- [Problem set]:
A. In the article below on political bias in large language models, how many political orientation tests did David Rozado give, and to how many models?
B. From the article below on political bias in large language models, reproduce everything from "So, it’s of" down to "be the case.".

- [Passage shown]:

Why Does Every Leading Large Language Model Lean Left Politically?
Ross Pomeroy /
Large language models are increasingly integrating into everyday life—as chatbots, digital assistants, and internet search guides, for example. These artificial intelligence systems, which consume large amounts of text data to learn associations, can create all sorts of written material when prompted and can ably converse with users.
Large language models’ growing power and omnipresence mean that they exert increasing influence on society and culture.
So, it’s of great import that these artificial intelligence systems remain neutral when it comes to complicated political issues. Unfortunately, according to a new analysis recently published to PLOS ONE, this doesn’t seem to be the case.
AI researcher David Rozado of Otago Polytechnic and Heterodox Academy administered 11 different political orientation tests to 24 of the leading large language models, including OpenAI’s GPT 3.5, GPT-4, Google’s Gemini, Anthropic’s Claude, and Twitter’s Grok. He found that they invariably lean slightly left politically.
“The homogeneity of test results across LLMs developed by a wide variety of organizations is noteworthy,” Rozado commented.
That raises a key question: Why are large language models so universally biased in favor of leftward political viewpoints? Could the models’ creators be fine-tuning their AIs in that direction, or are the massive data sets upon which they are trained inherently biased?
Rozado could not conclusively answer this query:
“The results of this study should not be interpreted as evidence that organizations that create LLMs deliberately use the fine-tuning or reinforcement learning phases of conversational LLM training to inject political preferences into LLMs. If political biases are being introduced in LLMs post-pretraining, the consistent political leanings observed in our analysis for conversational LLMs may be an unintentional byproduct of annotators’ instructions or dominant cultural norms and behaviors.”
Ensuring large language models’ neutrality will be a pressing need, Rozado wrote:
“LLMs can shape public opinion, influence voting behaviors, and impact the overall discourse in society. Therefore, it is crucial to critically examine and address the potential political biases embedded in LLMs to ensure a balanced, fair, and accurate representation of information in their responses to user queries.”

- [Collected data]:
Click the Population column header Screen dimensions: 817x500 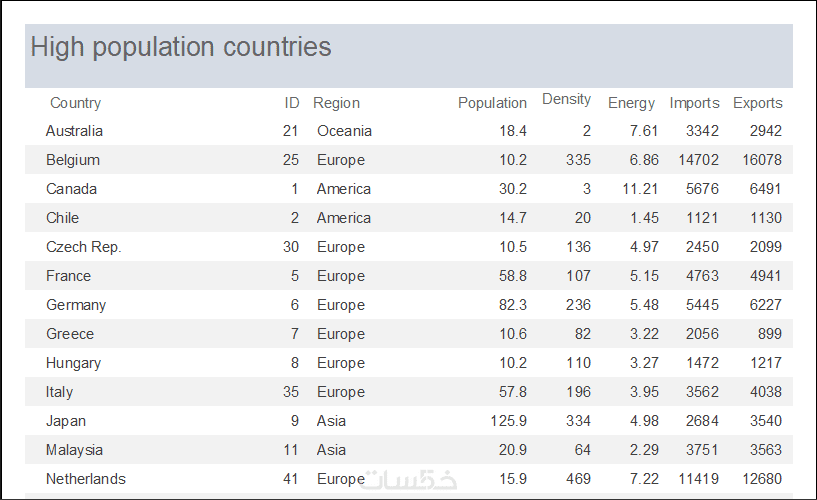[x=492, y=103]
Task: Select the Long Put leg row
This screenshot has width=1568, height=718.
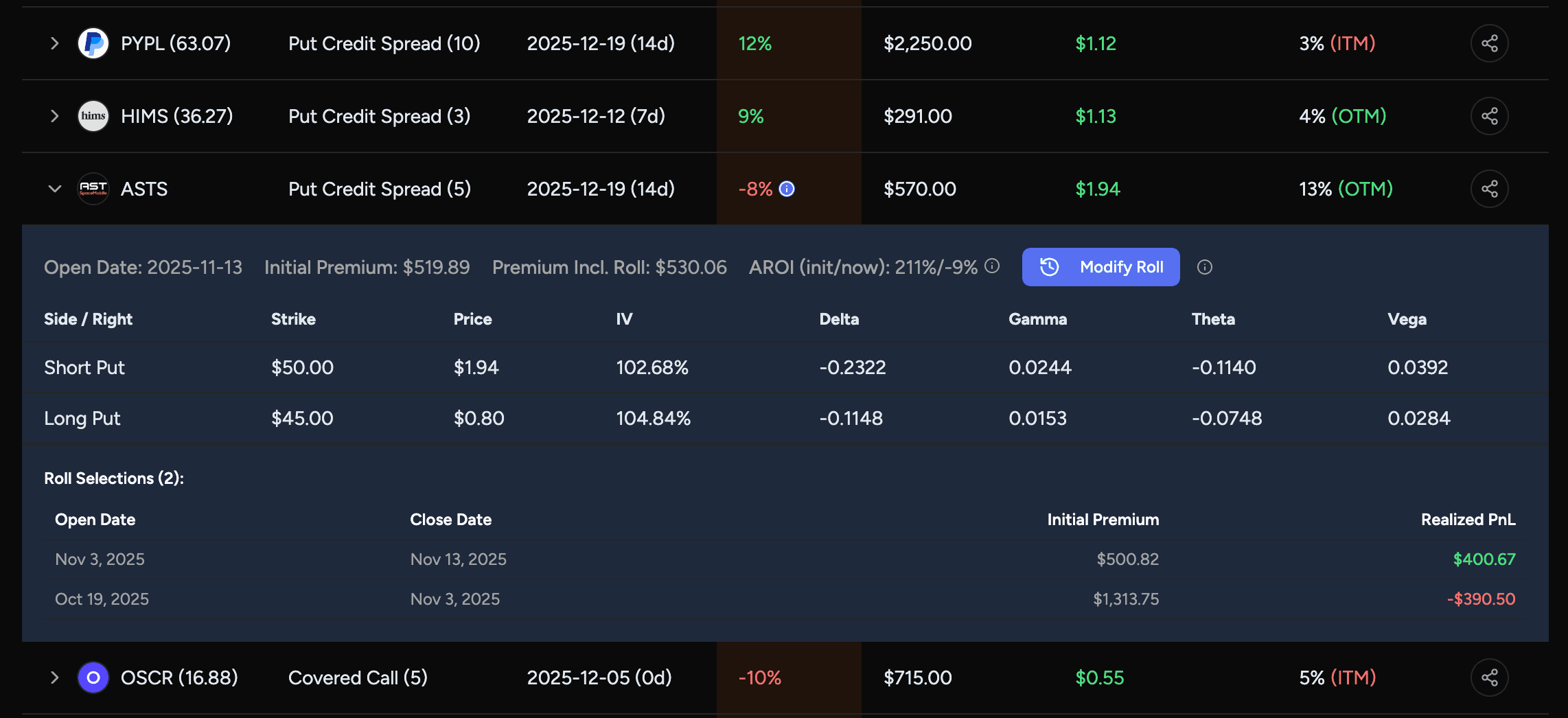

- [Outputs in order]:
A. He gave 11 political orientation tests to 24 large language models.

B.
So, it’s of great import that these artificial intelligence systems remain neutral when it comes to complicated political issues. Unfortunately, according to a new analysis recently published to PLOS ONE, this doesn’t seem to be the case.